*** Opening GIVEN DATA ***

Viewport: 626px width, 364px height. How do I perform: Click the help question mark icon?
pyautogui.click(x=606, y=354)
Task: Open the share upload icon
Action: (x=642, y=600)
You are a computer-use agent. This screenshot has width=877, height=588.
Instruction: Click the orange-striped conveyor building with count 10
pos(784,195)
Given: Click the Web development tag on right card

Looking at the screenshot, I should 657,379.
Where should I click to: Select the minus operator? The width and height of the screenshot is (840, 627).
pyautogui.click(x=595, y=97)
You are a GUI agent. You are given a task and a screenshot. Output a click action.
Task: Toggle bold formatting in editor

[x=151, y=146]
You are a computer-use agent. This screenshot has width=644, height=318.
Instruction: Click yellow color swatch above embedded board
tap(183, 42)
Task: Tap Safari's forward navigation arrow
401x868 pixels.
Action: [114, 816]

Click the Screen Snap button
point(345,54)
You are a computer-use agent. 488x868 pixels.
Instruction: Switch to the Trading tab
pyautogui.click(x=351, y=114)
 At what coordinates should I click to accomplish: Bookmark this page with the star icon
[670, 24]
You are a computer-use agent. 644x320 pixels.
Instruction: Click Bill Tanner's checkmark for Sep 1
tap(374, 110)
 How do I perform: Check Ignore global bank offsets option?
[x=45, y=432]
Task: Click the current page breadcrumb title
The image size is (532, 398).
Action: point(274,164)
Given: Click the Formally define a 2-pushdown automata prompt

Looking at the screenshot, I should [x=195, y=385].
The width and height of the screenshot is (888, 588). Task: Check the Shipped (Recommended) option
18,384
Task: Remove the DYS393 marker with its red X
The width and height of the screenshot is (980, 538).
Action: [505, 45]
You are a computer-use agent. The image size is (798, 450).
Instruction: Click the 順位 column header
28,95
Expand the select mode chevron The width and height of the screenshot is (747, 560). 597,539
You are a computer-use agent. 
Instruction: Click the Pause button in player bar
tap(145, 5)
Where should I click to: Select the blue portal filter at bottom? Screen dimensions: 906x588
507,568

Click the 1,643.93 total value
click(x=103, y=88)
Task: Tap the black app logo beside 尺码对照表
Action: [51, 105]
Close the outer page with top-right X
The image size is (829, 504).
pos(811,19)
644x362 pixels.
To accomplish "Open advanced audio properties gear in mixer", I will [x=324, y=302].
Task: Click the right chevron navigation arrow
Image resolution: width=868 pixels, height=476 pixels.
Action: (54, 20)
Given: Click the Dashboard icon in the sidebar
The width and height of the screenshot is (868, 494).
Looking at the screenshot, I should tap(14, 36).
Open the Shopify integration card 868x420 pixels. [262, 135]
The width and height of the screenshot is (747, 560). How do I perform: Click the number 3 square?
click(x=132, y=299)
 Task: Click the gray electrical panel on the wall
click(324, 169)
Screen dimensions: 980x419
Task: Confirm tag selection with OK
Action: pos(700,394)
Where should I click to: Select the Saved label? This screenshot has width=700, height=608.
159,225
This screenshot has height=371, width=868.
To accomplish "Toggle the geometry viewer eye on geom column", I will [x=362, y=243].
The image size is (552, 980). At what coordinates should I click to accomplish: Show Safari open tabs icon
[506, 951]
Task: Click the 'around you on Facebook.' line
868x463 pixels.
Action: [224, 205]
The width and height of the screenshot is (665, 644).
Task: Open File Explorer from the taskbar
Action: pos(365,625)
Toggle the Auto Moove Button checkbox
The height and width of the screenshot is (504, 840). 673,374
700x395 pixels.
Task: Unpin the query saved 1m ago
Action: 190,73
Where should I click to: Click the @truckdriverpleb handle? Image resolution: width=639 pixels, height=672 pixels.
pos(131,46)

*** Closing GIVEN DATA ***

PROBLEM DESCRIPTION :: Output all of the data exactly as given.

FINISHED TASK ::
Viewport: 626px width, 364px height. How do I perform: Click the help question mark icon?
pyautogui.click(x=606, y=354)
Task: Open the share upload icon
Action: (x=642, y=600)
You are a computer-use agent. This screenshot has width=877, height=588.
Instruction: Click the orange-striped conveyor building with count 10
pos(784,195)
Given: Click the Web development tag on right card

Looking at the screenshot, I should 657,379.
Where should I click to: Select the minus operator? The width and height of the screenshot is (840, 627).
pyautogui.click(x=595, y=97)
You are a GUI agent. You are given a task and a screenshot. Output a click action.
Task: Toggle bold formatting in editor

[x=151, y=146]
You are a computer-use agent. This screenshot has width=644, height=318.
Instruction: Click yellow color swatch above embedded board
tap(183, 42)
Task: Tap Safari's forward navigation arrow
401x868 pixels.
Action: [114, 816]

Click the Screen Snap button
point(345,54)
You are a computer-use agent. 488x868 pixels.
Instruction: Switch to the Trading tab
pyautogui.click(x=351, y=114)
 At what coordinates should I click to accomplish: Bookmark this page with the star icon
[670, 24]
You are a computer-use agent. 644x320 pixels.
Instruction: Click Bill Tanner's checkmark for Sep 1
tap(374, 110)
 How do I perform: Check Ignore global bank offsets option?
[x=45, y=432]
Task: Click the current page breadcrumb title
The image size is (532, 398).
Action: point(274,164)
Given: Click the Formally define a 2-pushdown automata prompt

Looking at the screenshot, I should [x=195, y=385].
The width and height of the screenshot is (888, 588). Task: Check the Shipped (Recommended) option
18,384
Task: Remove the DYS393 marker with its red X
The width and height of the screenshot is (980, 538).
Action: [505, 45]
You are a computer-use agent. The image size is (798, 450).
Instruction: Click the 順位 column header
28,95
Expand the select mode chevron The width and height of the screenshot is (747, 560). 597,539
You are a computer-use agent. 
Instruction: Click the Pause button in player bar
tap(145, 5)
Where should I click to: Select the blue portal filter at bottom? Screen dimensions: 906x588
507,568

Click the 1,643.93 total value
click(x=103, y=88)
Task: Tap the black app logo beside 尺码对照表
Action: [51, 105]
Close the outer page with top-right X
The image size is (829, 504).
pos(811,19)
644x362 pixels.
To accomplish "Open advanced audio properties gear in mixer", I will [x=324, y=302].
Task: Click the right chevron navigation arrow
Image resolution: width=868 pixels, height=476 pixels.
Action: (54, 20)
Given: Click the Dashboard icon in the sidebar
The width and height of the screenshot is (868, 494).
Looking at the screenshot, I should tap(14, 36).
Open the Shopify integration card 868x420 pixels. [262, 135]
The width and height of the screenshot is (747, 560). How do I perform: Click the number 3 square?
click(x=132, y=299)
 Task: Click the gray electrical panel on the wall
click(324, 169)
Screen dimensions: 980x419
Task: Confirm tag selection with OK
Action: pos(700,394)
Where should I click to: Select the Saved label? This screenshot has width=700, height=608.
159,225
This screenshot has height=371, width=868.
To accomplish "Toggle the geometry viewer eye on geom column", I will [x=362, y=243].
The image size is (552, 980). At what coordinates should I click to accomplish: Show Safari open tabs icon
[506, 951]
Task: Click the 'around you on Facebook.' line
868x463 pixels.
Action: [224, 205]
The width and height of the screenshot is (665, 644).
Task: Open File Explorer from the taskbar
Action: pos(365,625)
Toggle the Auto Moove Button checkbox
The height and width of the screenshot is (504, 840). 673,374
700x395 pixels.
Task: Unpin the query saved 1m ago
Action: 190,73
Where should I click to: Click the @truckdriverpleb handle? Image resolution: width=639 pixels, height=672 pixels.
pos(131,46)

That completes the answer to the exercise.